A trend goes viral not because it's already everyone's reality —
but precisely because it isn't.
How are people in their teens and twenties drinking, smoking, and exercising these days? Is it different from when I was that age — born in the nineties?
The media seems to have a clear answer. The "sober curious" movement is surging. The "today's workout complete" culture is everywhere. Running crews are taking over city streets. Gen Z, we're told, is the generation that puts health first.
"But when I opened the data, it told the exact opposite story."
The Korea Disease Control and Prevention Agency's National Health and Nutrition Survey (2023), the Youth Health Behavior Survey (2024), and the Obesity Fact Sheet (2025) — the numbers had nothing to say that matched the trend headlines.
A trend is not a mirror of reality. It is reality's shadow. The moment something gets called a "trend," it is already a confession that most people aren't living it.
| Indicator | Figure | Change |
|---|---|---|
| Obesity rate, adults in their 20s | 32.0% | 22.7% → 32.0% (over 10 years) |
| Obesity rate, men in their 20s | 43.9% | Nearly half are obese |
| Obesity rate, women in their 20s | 22.1% | 18.2% → 22.1% (+3.9%p in a single year) |
| Indicator | Figure | Change |
|---|---|---|
| High-risk drinking rate, men in their 20s | 15.4% | Actually higher than a decade ago |
| High-risk drinking rate, women in their 20s | 10.3% | The exact opposite of the "sober curious" trend |
Source: KDCA National Health and Nutrition Survey 2023, Obesity Fact Sheet 2025
| Indicator | Figure | Change |
|---|---|---|
| Smoking rate, men in their 20s | 28.8% | 34.8% → 28.8% (declining) |
| Smoking rate, women in their 20s | 12.1% | 8.9% → 12.1% (+3.2%p increase) |
| Smoking & drinking rate, teenagers | Declining | The only improving group (policy effect) |
"Over the past decade, people in their twenties have deteriorated across every dimension — physical activity, diet, alcohol consumption, and obesity."
— Korea Disease Control and Prevention Agency, official release
While articles poured out about running crews taking over cities, the actual physical health indicators for people in their twenties were deteriorating across the board.

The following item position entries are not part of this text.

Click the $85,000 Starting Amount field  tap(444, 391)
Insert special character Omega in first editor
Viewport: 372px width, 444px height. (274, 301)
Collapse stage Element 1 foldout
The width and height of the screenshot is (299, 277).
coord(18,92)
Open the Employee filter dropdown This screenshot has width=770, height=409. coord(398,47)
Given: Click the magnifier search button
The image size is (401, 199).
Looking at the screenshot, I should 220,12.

Trend and reality were pointing in exactly opposite directions.
Korea's fitness market is worth roughly 600 billion won; the health supplement market, roughly 6 trillion won. For these industries to make money, they need one message: "You are not healthy right now — buy this and you will be."

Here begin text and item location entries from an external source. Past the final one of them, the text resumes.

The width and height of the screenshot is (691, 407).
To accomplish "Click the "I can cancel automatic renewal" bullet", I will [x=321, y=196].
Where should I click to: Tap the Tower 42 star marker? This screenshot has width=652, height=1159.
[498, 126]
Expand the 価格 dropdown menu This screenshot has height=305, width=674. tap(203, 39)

The real audience for "sober curious" and "today's workout complete" trend articles isn't the reader. It's the advertiser.
"Obesity rates rising among people in their 20s" — that runs once and disappears.

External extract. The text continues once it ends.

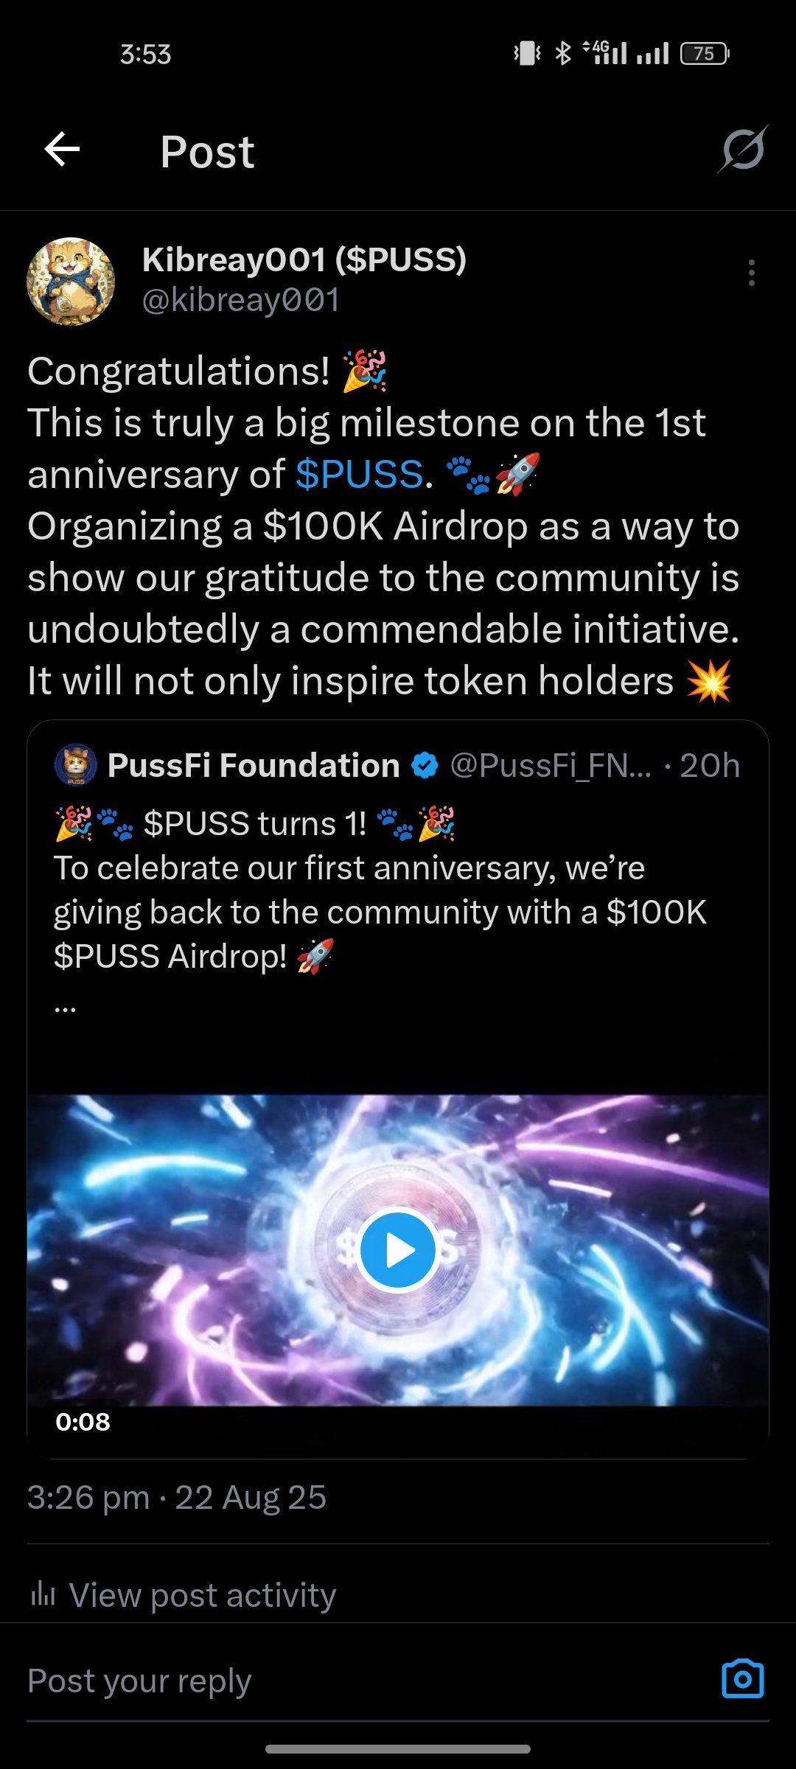Tap PussFi Foundation verified badge
The height and width of the screenshot is (1769, 796).
(x=425, y=766)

"Gen Z's sober curious revolution!" — that's a new article every week, plenty of people to interview, photogenic content, and ad revenue to boot. The glamorous minority gets the spotlight; the majority ordering takeout on the couch never becomes content.
When you work out, you post a proof shot. When you don't, you post nothing. What's easier to recall feels more prevalent — this is availability bias.
"Seems like everyone is exercising" — that's the illusion. In reality, the people who aren't vastly outnumber those who are.
Reality gets worse → longing for an ideal grows → you consume that longing as content → it ends with "I'll do it someday." Actual behavior never changes.
While "slow aging" YouTube videos accumulated 100 million views, the actual obesity rate among people in their twenties climbed from 22.7% to 32%.
Once upon a time, exercising was simply part of ordinary daily life. Now we live in an era where finishing a workout has become an achievement.
The fact that "completed today's workout" is worth bragging about is proof that not exercising has become the default. It would have been as absurd to the previous generation as posting "Ate food today — complete!"
A trend is not a mirror of reality — it is reality's shadow.
Flip "the opposite of reality is trend" around and you have a powerful tool. A trend lets you read reality in reverse.
Of the hundred people consuming a trend, maybe one or two actually execute it.
Simply shifting from consuming a trend to executing it makes you rare. While everyone watches health content, just work out. While everyone talks about AI, just use it.